The COVID-19 pandemic, caused by SARS-CoV-2, poses a significant global health challenge, with varying severity among infected individuals. Understanding the molecular mechanisms of disease severity and identifying reliable prognostic biomarkers is crucial for effective management. This study aimed to investigate biomarkers associated with SARS-CoV-2 Beta infection severity using Deep Learning and to elucidate underlying molecular mechanisms. RNASeq data from SARS-CoV-2 Beta and Omicron-infected samples obtained from GEO were examined to identify differentially expressed genes (DEGs). Data augmentation strategies were used to enhance dataset size and Machine Learning model accuracy for biomarker discovery. Comparative analysis between Beta and Omicron variants revealed shared molecular signatures, such as IFI27 and OTOF, and Biological Processes associated with type I IFN response, defense response to the virus, and regulation of viral life cycle, suggesting a common response to the virus strands. Beta severity analysis identified highly upregulated genes related to immune response, such as C8B, DEFA1, and CD177, involved in complement activation and neutrophil degranulation. Genes related to the Rh (RHAG), Dombrock (ART4), and MNS (GYPA) blood groups were also highly upregulated, suggesting potential associations with SARS-CoV-2 infection severity.

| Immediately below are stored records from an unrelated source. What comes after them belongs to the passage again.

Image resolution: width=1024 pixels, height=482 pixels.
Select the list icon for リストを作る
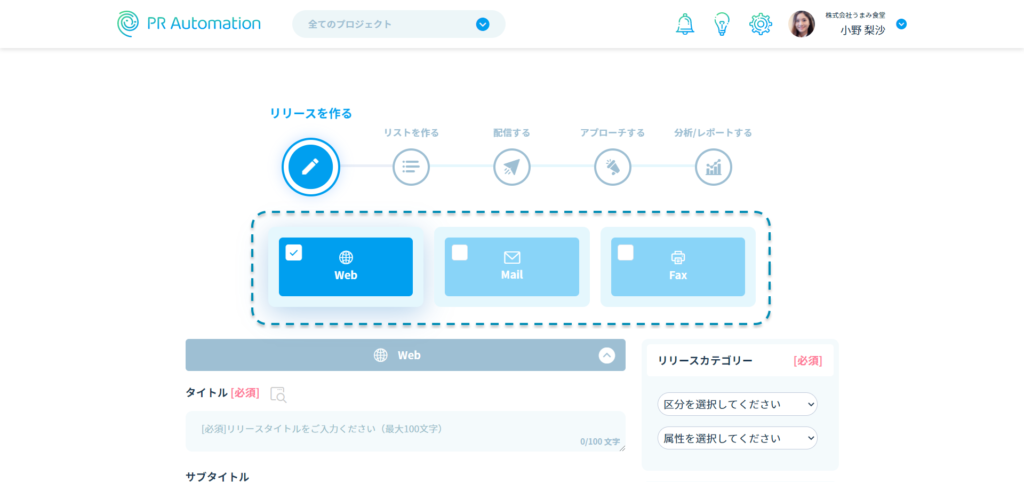coord(411,167)
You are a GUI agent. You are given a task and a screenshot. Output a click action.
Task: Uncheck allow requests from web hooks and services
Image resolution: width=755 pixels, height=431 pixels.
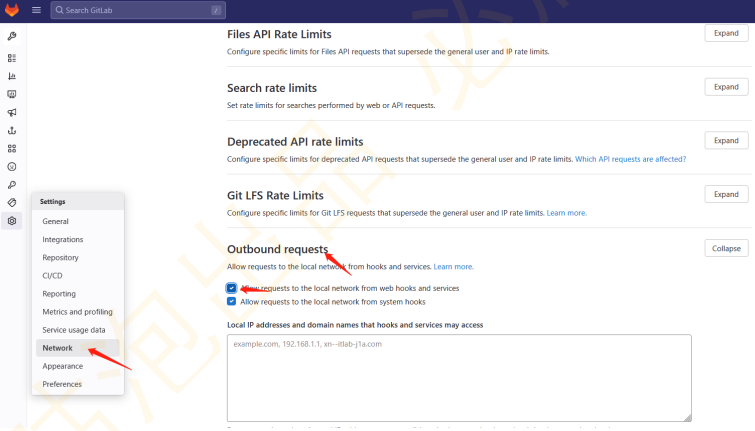tap(232, 288)
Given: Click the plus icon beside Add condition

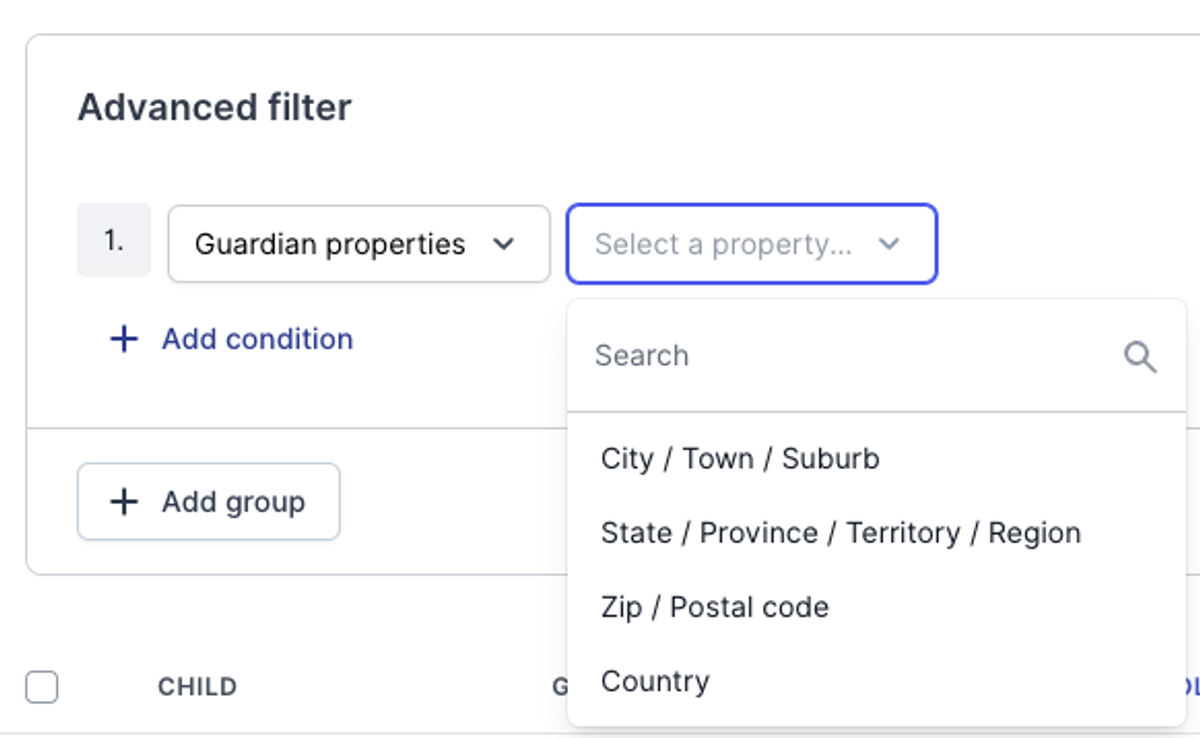Looking at the screenshot, I should [123, 340].
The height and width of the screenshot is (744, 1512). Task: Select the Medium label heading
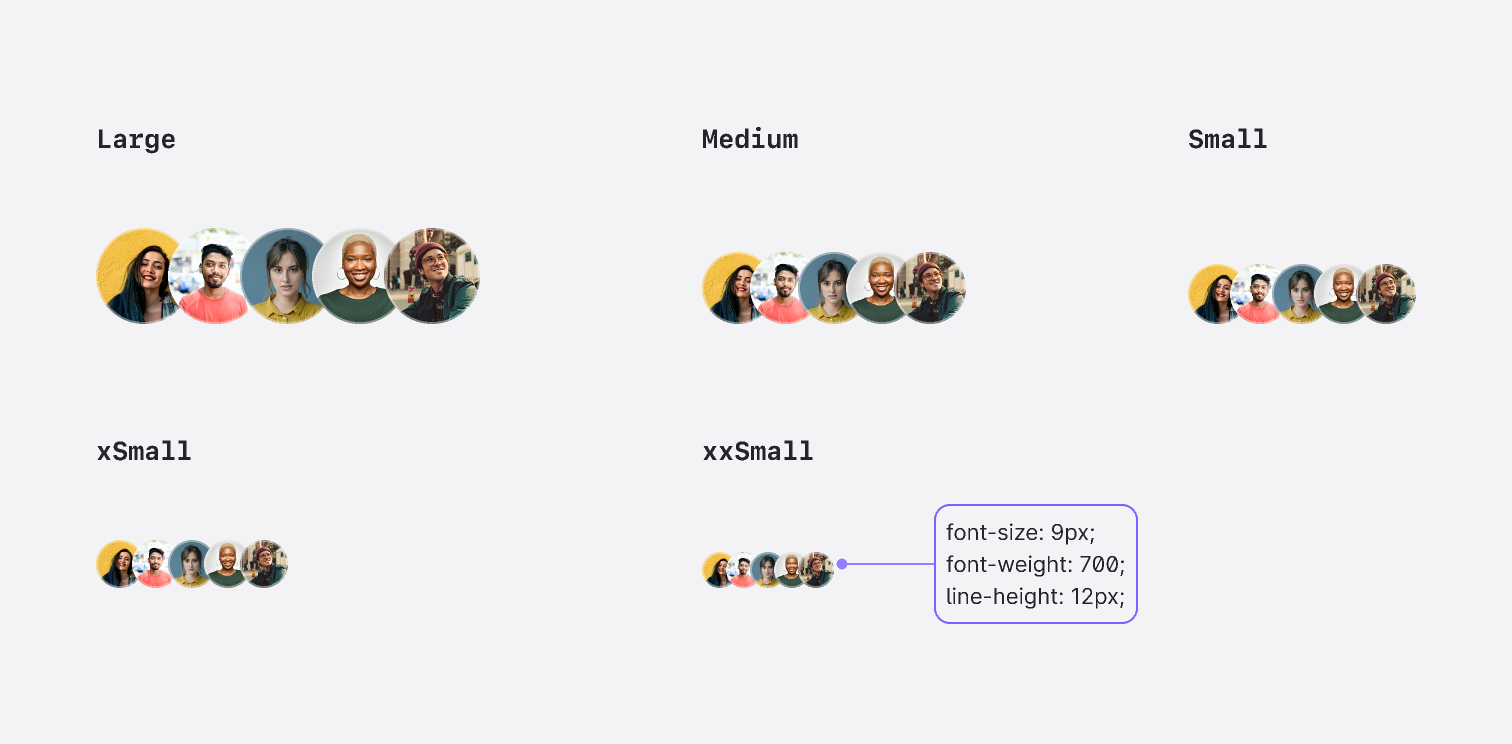(x=750, y=139)
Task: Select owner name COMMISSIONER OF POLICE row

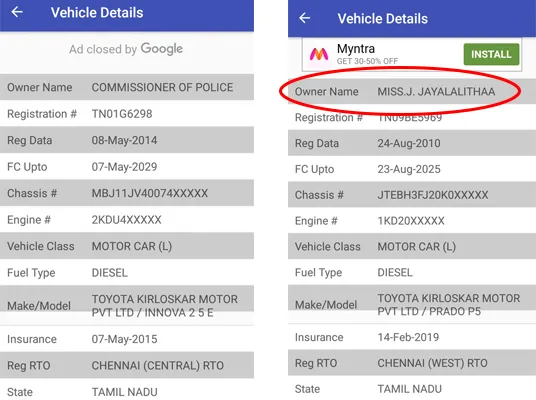Action: 127,87
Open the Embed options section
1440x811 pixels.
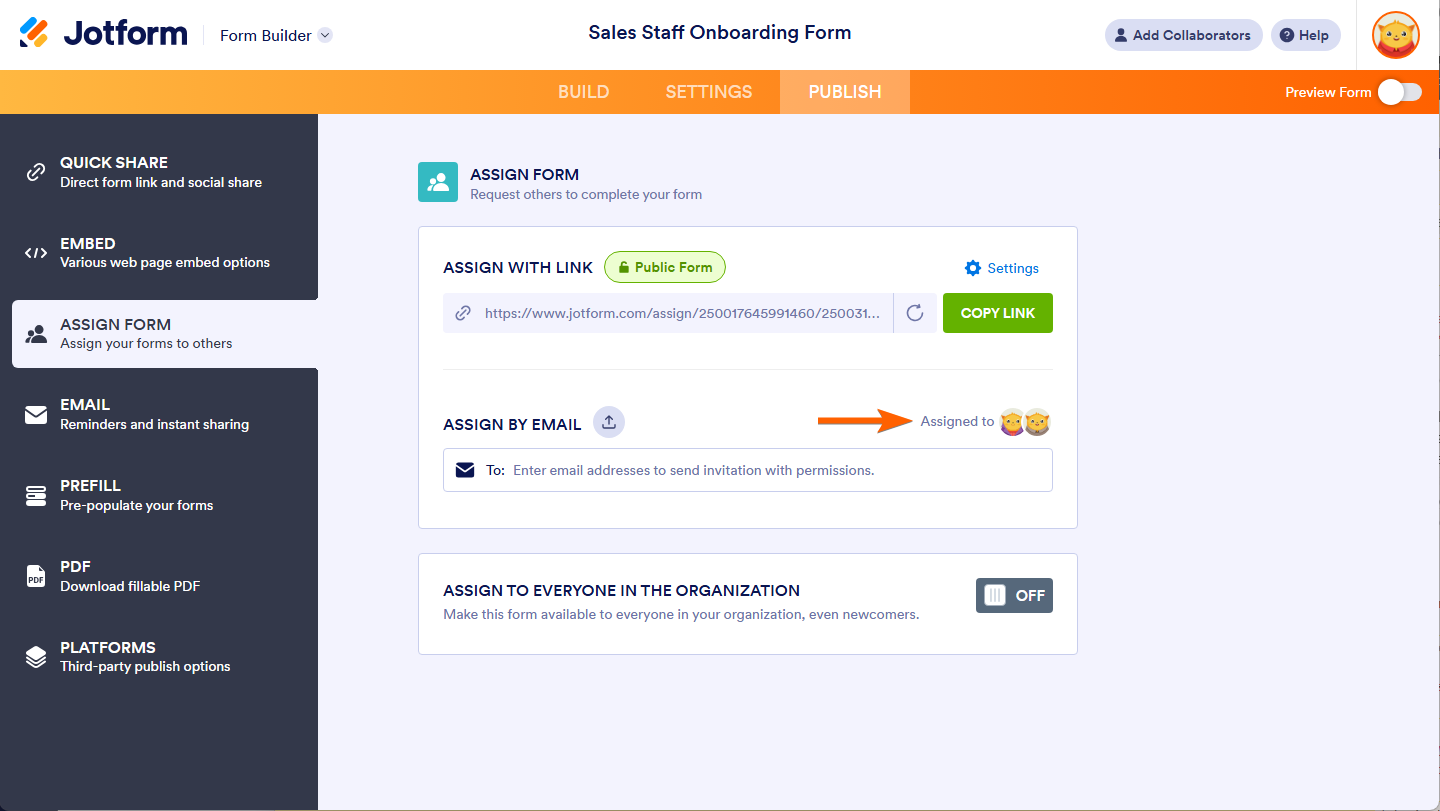pyautogui.click(x=160, y=253)
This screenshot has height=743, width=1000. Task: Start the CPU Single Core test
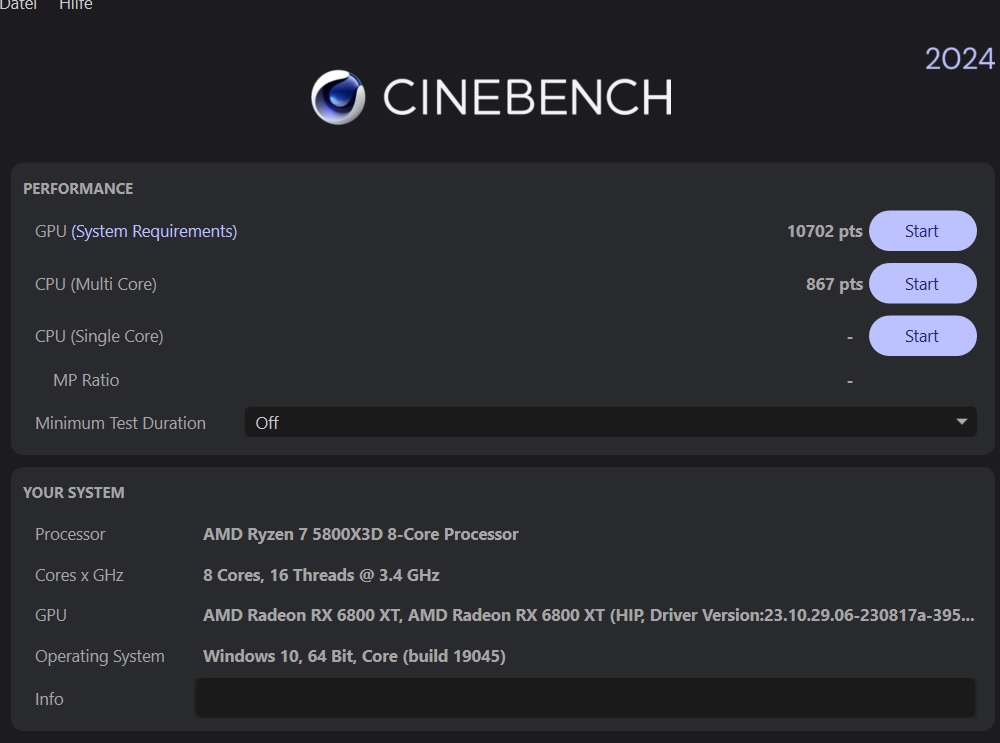point(922,336)
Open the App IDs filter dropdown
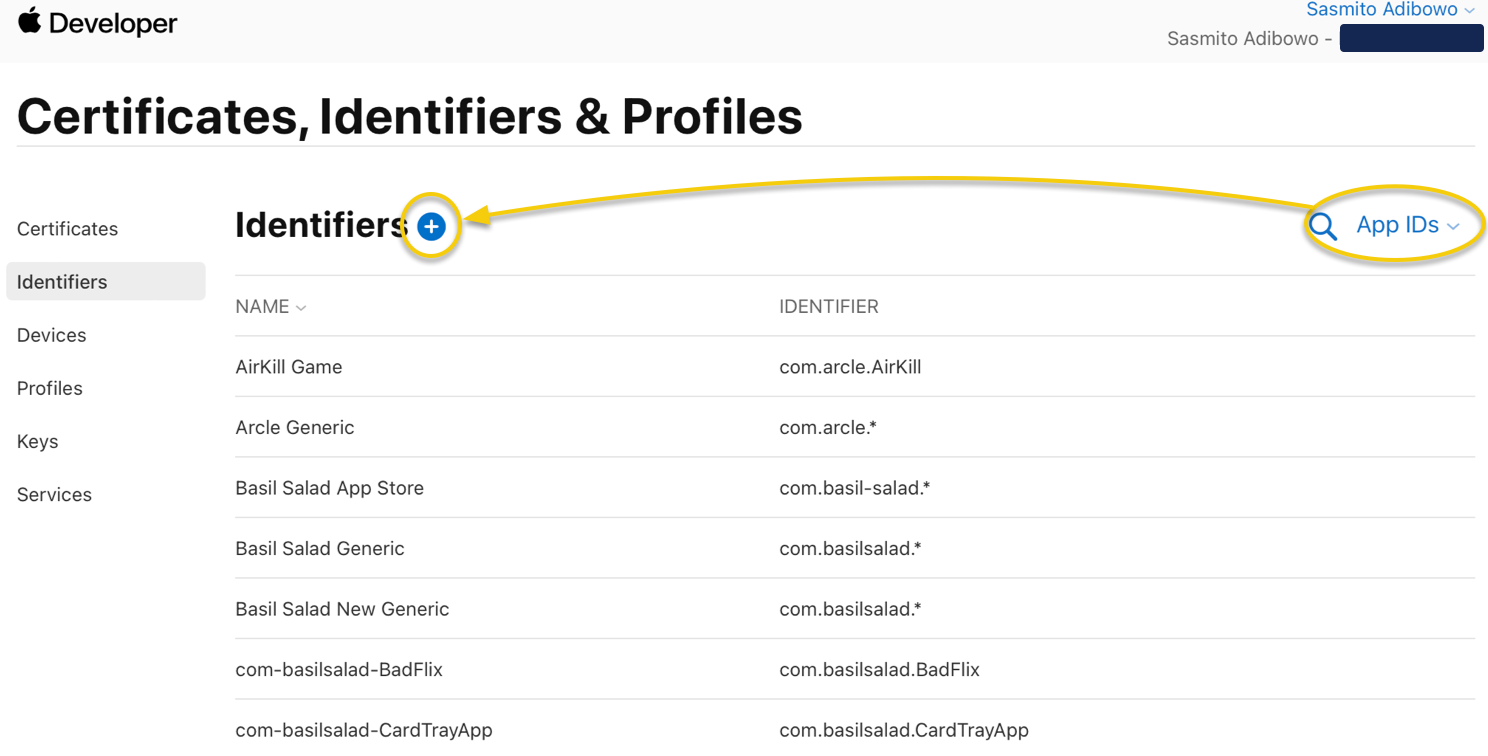The image size is (1488, 756). coord(1407,226)
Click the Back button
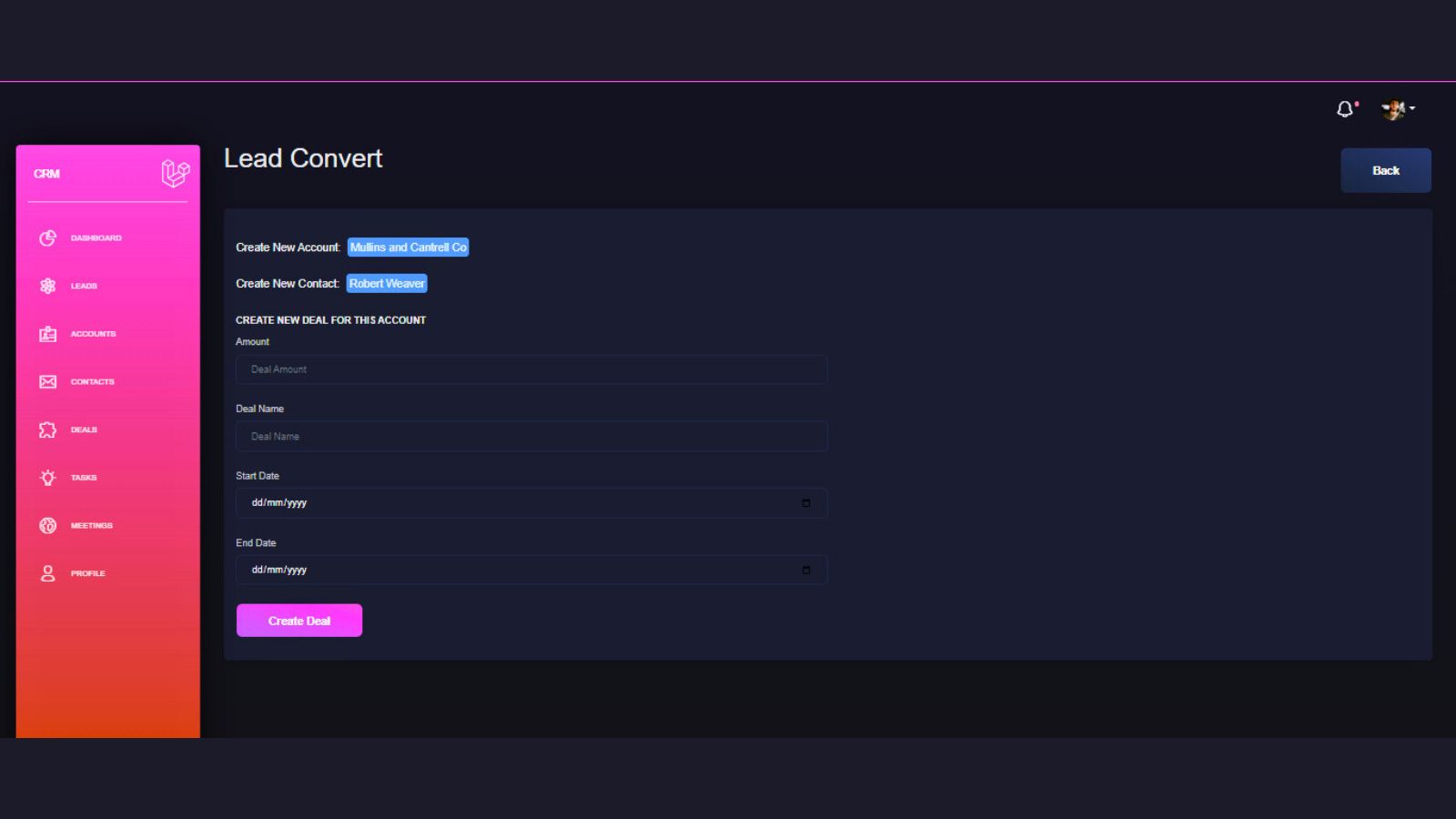Viewport: 1456px width, 819px height. (x=1385, y=170)
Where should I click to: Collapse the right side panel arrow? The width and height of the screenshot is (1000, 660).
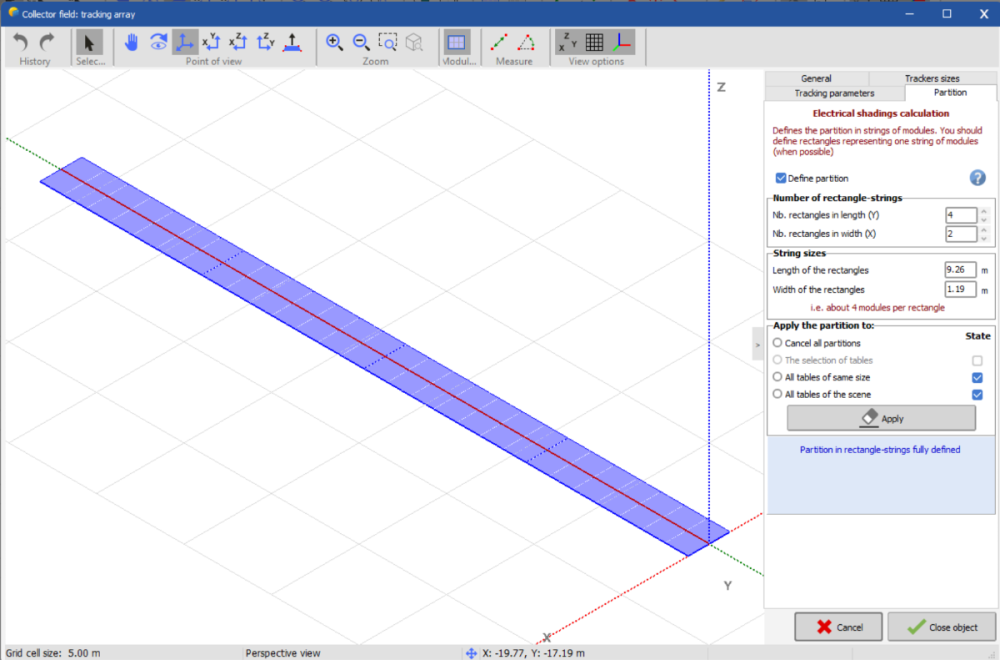coord(757,344)
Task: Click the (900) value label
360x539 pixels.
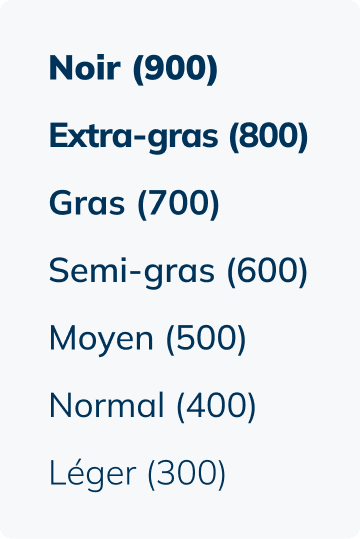Action: pyautogui.click(x=175, y=69)
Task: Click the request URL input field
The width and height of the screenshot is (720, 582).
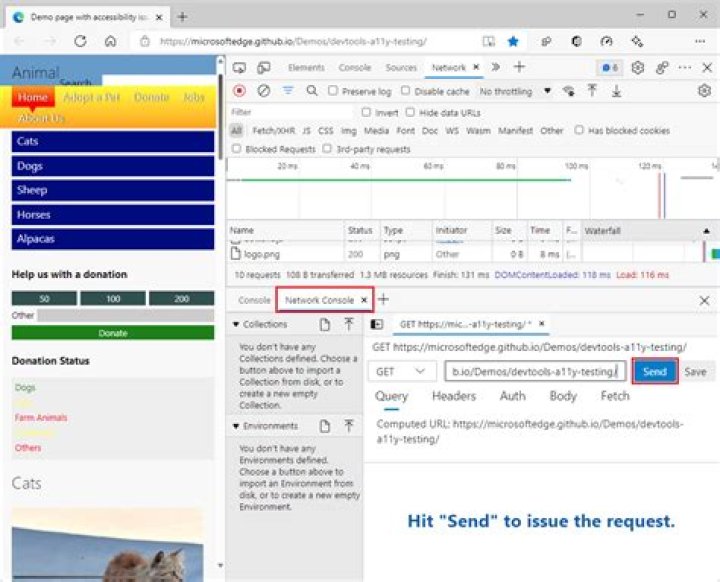Action: (535, 371)
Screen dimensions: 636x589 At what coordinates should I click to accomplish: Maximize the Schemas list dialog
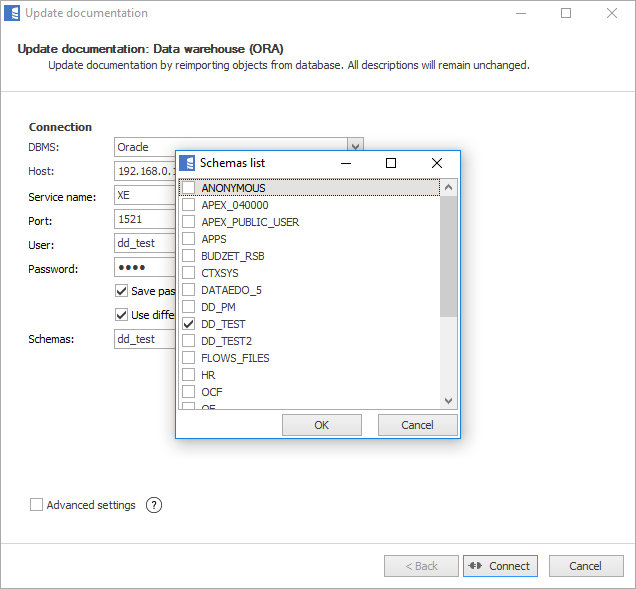[391, 163]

Feature selection with Recursive Feature Elimination with Cross-Validation method identified two sets of optimal gene variables on cGAN- and cwGAN-augmented datasets, respectively. Gene Ontology Enrichment analysis of overlapping features revealed upregulation of neutrophil degranulation and downregulation of T-cell activity, consistent with previous findings. ROC analysis using a Random Forest machine learning model and the five most important biomarkers (CCDC65, ZNF239, OTUD7A, CEP126, and TCTN2) achieved high accuracy (AUC: 0.98, Acc: 0.94) in predicting disease severity. These genes are associated with biological processes such as cilium assembly, IFN activation, and NF-kB pathway suppression. These findings concur with previously identified mechanisms and offer novel insights into transcriptional host response in severe COVID-19 cases. Further experimental validation is however required to assess the applicability of identified biomarkers in diverse patient populations.